▸ **Task description**: Copy out the material that begins at the line containing "Given: Click theme icon in Blank row" and ends after the line containing "click(324, 522)", keeping every character the same.

"""

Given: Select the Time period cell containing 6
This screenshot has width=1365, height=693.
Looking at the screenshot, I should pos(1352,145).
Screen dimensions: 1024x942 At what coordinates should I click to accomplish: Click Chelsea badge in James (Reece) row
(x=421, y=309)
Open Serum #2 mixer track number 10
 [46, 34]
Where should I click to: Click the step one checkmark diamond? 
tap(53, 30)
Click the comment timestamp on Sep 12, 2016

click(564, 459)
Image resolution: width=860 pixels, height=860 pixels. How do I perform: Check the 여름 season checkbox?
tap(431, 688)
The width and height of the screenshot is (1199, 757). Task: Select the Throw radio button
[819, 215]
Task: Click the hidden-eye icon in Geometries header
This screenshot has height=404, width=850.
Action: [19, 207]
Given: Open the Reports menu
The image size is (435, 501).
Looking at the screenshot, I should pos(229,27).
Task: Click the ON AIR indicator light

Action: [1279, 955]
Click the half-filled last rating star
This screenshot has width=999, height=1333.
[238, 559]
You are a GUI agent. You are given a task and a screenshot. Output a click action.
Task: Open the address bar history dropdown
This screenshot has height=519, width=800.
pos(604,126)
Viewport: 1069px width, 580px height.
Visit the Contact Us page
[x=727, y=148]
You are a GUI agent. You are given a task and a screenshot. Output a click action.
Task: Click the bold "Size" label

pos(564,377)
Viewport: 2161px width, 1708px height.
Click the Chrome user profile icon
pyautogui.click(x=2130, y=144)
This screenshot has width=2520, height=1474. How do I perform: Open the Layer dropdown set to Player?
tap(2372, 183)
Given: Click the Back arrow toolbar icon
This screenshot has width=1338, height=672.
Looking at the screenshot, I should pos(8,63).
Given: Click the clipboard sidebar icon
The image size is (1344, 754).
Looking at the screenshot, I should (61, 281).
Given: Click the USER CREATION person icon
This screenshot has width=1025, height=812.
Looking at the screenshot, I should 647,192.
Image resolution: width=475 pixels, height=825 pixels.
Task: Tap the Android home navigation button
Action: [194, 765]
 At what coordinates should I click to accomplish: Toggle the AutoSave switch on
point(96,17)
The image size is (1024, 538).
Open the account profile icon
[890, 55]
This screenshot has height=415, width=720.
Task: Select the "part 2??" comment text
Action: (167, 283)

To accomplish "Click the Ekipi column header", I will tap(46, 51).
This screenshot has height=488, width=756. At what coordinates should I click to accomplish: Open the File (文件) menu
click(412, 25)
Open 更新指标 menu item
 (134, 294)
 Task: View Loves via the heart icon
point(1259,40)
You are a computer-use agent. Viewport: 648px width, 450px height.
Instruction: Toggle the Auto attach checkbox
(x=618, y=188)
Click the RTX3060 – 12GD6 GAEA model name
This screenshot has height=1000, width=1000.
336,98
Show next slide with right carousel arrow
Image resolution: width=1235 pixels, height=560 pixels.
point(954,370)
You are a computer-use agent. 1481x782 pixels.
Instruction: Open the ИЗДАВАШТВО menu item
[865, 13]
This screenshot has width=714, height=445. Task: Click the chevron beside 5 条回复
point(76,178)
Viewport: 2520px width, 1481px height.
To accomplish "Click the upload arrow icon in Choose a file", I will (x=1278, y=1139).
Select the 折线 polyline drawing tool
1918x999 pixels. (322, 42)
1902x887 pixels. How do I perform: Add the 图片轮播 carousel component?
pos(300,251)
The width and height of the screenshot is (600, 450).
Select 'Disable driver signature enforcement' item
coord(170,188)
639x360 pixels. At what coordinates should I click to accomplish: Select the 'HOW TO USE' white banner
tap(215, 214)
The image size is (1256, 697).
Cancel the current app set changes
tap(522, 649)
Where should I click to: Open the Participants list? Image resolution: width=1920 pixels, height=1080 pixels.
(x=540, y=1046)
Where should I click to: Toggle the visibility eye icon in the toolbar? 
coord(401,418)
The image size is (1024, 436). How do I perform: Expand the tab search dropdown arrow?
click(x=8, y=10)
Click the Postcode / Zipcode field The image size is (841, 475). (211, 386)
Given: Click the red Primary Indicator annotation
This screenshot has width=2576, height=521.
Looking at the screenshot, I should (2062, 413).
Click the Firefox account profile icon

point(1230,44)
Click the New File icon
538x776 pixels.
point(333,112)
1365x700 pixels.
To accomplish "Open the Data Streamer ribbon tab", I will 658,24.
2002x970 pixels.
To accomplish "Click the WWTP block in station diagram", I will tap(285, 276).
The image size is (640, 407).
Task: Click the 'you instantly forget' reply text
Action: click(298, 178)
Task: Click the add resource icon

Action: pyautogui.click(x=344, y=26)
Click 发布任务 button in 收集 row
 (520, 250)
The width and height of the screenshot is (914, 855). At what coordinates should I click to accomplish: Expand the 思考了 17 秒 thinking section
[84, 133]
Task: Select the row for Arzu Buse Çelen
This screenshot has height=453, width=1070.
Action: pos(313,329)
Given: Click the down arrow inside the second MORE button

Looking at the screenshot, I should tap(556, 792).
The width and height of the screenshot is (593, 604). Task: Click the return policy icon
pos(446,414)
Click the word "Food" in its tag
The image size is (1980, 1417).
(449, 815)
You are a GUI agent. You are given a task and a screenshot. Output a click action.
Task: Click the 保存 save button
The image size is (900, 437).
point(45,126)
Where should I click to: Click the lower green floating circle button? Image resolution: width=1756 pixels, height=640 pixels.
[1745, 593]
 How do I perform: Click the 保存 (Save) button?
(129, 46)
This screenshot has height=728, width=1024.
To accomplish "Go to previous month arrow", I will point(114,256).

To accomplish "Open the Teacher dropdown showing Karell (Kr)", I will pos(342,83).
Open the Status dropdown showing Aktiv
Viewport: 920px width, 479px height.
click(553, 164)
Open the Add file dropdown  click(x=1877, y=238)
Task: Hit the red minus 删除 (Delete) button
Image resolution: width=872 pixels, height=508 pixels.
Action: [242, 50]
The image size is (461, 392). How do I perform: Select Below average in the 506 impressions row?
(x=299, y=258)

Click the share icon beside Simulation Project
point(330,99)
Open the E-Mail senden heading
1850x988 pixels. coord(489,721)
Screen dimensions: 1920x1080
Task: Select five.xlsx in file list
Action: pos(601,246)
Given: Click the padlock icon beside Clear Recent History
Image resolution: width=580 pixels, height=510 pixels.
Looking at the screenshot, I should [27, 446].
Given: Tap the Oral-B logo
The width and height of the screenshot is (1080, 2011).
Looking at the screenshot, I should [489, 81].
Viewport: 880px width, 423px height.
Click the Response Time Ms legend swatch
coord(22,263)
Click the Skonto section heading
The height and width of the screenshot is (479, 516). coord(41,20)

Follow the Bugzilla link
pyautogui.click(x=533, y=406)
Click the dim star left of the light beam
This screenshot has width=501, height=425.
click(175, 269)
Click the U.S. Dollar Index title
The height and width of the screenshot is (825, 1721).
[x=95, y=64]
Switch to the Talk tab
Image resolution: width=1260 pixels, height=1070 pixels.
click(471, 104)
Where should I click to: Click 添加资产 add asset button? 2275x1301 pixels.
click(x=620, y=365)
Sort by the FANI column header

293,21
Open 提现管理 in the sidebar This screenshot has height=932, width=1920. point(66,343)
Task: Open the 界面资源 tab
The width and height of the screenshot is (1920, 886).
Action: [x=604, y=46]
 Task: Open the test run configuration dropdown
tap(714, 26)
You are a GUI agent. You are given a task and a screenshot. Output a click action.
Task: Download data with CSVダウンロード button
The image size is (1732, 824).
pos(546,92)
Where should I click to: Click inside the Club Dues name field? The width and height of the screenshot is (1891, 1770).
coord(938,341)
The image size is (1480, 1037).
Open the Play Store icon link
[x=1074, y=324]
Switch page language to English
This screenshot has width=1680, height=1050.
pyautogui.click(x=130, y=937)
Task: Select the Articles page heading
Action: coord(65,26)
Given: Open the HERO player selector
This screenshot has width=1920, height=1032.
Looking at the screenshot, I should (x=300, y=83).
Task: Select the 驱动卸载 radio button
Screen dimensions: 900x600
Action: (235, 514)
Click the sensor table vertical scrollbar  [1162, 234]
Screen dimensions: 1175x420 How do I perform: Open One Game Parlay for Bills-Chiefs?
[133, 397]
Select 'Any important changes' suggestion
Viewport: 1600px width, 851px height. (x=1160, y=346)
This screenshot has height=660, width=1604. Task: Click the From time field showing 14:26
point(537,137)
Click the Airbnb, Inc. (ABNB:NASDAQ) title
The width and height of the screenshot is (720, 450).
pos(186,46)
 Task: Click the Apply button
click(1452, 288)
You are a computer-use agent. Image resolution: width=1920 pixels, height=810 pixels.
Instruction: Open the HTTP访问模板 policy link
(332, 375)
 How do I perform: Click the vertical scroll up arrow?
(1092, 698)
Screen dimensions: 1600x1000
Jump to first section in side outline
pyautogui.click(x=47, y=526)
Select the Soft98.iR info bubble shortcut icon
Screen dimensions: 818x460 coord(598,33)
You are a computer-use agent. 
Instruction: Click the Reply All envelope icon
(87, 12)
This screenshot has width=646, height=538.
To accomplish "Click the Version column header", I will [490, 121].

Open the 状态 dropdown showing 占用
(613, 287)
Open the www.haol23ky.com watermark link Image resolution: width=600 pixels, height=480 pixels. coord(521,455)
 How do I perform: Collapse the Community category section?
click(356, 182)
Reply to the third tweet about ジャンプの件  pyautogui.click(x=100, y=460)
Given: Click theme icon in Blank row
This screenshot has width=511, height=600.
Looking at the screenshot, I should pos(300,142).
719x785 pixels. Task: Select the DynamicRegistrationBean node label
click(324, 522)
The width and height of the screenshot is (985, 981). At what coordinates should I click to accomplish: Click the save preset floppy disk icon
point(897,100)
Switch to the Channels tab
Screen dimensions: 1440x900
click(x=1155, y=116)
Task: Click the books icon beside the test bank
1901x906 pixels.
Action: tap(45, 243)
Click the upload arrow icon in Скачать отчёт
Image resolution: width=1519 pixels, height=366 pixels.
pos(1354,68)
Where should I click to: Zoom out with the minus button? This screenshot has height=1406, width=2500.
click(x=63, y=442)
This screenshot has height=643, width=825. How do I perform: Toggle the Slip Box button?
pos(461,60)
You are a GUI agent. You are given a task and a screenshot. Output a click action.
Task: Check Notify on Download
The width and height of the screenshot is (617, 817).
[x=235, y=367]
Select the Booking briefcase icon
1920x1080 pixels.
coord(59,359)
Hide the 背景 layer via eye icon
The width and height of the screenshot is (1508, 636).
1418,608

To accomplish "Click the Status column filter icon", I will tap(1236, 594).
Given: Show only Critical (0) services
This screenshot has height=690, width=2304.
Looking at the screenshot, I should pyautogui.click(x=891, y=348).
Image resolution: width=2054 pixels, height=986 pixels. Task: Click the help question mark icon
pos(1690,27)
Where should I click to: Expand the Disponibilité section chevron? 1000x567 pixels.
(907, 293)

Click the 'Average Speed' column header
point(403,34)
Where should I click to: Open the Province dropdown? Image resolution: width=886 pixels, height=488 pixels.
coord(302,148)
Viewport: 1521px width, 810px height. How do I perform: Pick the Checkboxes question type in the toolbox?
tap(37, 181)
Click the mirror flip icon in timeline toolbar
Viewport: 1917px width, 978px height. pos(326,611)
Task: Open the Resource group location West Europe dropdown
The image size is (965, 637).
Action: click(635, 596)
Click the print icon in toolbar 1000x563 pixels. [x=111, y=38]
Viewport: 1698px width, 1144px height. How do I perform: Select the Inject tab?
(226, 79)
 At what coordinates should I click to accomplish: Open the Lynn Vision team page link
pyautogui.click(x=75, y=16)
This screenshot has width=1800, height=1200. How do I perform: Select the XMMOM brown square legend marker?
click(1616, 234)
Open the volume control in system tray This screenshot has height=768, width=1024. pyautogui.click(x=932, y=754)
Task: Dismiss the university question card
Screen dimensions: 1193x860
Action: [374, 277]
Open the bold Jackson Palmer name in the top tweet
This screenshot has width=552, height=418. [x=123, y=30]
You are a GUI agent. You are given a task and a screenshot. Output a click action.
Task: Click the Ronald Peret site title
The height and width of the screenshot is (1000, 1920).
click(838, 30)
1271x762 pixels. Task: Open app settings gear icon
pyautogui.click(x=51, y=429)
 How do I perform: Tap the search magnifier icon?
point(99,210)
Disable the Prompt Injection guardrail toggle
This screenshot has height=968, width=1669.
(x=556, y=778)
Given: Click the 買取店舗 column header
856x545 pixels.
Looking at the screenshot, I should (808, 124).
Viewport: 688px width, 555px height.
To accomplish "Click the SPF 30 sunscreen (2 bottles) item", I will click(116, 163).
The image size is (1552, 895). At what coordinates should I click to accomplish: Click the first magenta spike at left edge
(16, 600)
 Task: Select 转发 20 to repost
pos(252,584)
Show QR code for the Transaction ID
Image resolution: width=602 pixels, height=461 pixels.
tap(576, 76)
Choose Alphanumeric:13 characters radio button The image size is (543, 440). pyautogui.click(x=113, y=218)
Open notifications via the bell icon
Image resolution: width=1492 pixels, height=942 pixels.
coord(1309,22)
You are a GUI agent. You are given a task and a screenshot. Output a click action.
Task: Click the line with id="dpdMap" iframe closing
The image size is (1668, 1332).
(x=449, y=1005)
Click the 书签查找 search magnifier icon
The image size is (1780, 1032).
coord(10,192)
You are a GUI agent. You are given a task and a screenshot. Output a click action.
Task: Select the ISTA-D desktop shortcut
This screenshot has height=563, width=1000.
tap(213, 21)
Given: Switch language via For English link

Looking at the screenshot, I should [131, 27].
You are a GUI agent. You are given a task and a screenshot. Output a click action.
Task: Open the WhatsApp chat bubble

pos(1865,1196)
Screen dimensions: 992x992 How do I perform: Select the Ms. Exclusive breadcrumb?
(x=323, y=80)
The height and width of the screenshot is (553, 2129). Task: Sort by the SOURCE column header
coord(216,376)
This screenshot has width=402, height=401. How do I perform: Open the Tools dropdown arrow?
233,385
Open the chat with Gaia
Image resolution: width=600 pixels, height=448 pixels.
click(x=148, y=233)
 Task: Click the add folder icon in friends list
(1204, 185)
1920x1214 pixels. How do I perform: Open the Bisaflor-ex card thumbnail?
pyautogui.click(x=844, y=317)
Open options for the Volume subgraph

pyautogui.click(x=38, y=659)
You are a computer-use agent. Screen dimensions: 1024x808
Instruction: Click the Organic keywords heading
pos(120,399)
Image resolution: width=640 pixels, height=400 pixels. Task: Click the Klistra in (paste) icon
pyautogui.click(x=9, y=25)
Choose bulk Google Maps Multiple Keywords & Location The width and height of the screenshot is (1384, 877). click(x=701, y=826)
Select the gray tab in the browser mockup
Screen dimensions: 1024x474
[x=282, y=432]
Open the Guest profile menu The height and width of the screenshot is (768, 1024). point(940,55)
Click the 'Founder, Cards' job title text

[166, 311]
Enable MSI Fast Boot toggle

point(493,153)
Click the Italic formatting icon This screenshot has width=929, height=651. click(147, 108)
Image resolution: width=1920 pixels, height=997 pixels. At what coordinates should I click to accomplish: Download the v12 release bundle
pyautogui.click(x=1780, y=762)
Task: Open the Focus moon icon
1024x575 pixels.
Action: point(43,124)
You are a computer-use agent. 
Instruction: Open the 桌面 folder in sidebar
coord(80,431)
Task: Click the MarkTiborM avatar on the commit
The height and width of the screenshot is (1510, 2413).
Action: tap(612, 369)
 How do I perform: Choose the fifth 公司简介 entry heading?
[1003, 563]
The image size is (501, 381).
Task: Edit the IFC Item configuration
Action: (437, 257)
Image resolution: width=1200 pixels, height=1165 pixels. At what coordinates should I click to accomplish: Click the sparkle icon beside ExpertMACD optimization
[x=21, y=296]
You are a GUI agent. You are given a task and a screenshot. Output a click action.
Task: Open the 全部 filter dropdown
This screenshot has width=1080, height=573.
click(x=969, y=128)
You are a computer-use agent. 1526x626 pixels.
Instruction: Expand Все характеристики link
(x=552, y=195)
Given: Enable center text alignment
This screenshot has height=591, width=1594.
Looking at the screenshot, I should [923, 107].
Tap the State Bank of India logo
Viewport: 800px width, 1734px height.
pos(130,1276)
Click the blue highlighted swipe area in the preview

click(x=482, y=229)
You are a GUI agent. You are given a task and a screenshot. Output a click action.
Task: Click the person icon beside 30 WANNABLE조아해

"""

▸ **Answer to this exercise**:
Given: Click theme icon in Blank row
This screenshot has width=511, height=600.
Looking at the screenshot, I should pos(300,142).
719x785 pixels. Task: Select the DynamicRegistrationBean node label
click(324, 522)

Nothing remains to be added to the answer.